The isolation and properties of a proteolytic enzyme, cathepsin D, from bovine spleen

Abstract

A proteolytic enzyme was isolated from bovine spleen, which accounts for 2/3 of the total proteolytic activity of the crude mince. It is present in at least 10 forms which differ from one to another in their charge at pH 8.4 or 5.5. The specific activity of the different forms of the enzyme is the same and their purity was established by starch-gel electrophoresis at pH 9.1 and 5.5, by ultracentrifugal analysis and determination of N-terminal amino acid, which is glycine.
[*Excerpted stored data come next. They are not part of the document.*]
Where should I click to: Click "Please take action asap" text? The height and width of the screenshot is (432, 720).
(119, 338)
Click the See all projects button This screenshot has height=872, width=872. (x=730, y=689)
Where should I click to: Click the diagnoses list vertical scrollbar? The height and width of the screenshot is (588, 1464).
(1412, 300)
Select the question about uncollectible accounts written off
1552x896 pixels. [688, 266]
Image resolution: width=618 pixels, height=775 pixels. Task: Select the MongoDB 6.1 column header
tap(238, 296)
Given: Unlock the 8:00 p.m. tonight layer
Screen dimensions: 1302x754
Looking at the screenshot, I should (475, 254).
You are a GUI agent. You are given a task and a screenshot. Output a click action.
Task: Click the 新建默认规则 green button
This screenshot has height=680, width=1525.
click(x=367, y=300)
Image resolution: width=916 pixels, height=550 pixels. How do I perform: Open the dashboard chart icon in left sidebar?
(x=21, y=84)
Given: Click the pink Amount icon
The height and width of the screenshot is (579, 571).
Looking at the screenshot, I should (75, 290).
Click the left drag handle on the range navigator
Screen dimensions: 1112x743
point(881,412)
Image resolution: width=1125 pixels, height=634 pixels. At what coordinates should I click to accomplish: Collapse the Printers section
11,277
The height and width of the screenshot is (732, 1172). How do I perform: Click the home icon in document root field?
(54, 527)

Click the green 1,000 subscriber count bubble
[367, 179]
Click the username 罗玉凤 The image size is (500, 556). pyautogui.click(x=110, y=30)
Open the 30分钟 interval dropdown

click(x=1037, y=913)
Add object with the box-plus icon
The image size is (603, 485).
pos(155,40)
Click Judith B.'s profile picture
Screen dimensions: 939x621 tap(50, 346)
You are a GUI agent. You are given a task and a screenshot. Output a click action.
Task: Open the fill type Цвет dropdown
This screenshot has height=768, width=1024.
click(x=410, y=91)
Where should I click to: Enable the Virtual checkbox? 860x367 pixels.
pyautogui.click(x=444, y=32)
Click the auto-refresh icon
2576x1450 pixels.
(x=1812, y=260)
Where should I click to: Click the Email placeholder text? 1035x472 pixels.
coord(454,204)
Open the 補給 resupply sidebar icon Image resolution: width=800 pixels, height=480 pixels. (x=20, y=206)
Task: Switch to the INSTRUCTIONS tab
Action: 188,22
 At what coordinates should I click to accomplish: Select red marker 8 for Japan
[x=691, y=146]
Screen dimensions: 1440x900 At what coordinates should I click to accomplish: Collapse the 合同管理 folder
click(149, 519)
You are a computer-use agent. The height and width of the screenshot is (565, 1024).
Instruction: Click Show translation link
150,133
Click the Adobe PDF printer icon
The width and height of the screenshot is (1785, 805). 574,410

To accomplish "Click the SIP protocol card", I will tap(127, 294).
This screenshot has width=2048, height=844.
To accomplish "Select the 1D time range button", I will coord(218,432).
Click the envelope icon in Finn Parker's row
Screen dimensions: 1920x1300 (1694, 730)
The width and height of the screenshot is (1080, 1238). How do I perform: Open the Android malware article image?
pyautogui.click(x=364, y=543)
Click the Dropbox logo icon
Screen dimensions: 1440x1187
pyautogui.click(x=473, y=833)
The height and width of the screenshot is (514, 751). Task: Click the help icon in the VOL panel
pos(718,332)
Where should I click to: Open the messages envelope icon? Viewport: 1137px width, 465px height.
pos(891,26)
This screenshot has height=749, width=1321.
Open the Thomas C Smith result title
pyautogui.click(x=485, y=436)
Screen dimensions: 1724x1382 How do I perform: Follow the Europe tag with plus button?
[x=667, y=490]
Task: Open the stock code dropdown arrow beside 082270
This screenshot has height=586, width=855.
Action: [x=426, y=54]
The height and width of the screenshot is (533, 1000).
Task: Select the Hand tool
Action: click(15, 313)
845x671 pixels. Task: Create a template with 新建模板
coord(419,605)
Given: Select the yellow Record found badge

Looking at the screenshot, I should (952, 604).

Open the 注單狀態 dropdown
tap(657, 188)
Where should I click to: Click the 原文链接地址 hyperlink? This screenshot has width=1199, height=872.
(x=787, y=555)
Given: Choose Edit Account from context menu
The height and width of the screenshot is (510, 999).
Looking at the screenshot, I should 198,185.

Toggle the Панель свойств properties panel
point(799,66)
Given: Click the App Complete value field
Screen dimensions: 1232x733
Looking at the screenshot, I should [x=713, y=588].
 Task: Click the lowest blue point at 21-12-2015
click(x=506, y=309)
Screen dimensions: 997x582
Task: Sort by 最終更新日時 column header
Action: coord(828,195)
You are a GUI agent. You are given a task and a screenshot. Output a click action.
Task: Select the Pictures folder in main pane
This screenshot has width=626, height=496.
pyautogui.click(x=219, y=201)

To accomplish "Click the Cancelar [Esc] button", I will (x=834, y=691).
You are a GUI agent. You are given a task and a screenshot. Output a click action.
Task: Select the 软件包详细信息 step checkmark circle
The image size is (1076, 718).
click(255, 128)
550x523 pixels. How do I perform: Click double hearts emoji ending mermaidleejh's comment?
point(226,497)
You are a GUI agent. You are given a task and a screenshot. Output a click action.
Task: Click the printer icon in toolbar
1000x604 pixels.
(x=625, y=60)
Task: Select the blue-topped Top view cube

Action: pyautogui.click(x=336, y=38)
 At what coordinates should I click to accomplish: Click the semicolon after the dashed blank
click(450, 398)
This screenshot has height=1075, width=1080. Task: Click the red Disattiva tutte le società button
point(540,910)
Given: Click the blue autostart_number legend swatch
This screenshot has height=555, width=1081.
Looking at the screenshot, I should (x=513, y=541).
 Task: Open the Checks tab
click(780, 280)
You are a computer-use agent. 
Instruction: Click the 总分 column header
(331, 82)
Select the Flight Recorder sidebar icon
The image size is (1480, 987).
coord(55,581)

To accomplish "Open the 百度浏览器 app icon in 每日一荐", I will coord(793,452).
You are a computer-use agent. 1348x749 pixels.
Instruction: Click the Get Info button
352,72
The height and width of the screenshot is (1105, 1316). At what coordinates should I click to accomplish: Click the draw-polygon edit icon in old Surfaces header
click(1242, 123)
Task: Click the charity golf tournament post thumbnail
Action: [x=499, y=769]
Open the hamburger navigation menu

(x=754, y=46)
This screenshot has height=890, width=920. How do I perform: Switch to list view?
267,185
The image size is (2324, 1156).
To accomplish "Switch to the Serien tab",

Cathepsin D has a pH optimum of 3.0 with acid-denatured hemoglobin and 4.2 with acid-denatured albumin. It will not hydrolyze the synthetic substrates described by Fruton (1957-58) for cathepsins A, B and C nor will it hydrolyze the pepsin substrates N-acetyl-DL-phenylalanyl-L-diiodotyrosine, L-cysteinyl-L-tyrosine or L-tyrosyl-L-cysteine. The specificity o''f action on the B chain of oxidized insulin is similar to that of pepsin but more restricted. No difference is specificity could be detected between the different forms of the enzyme. The proteolytic activity of cathepsin D is not affected by cysteine, iodoacetamide, p-chloro-mercuribenzoate, ethylenediaminetetraacetate or di-isopropyl phosphorofluoridate. Cathepsin D is heat-labile and activity is rapidly lost below pH 2.5 at room temperature.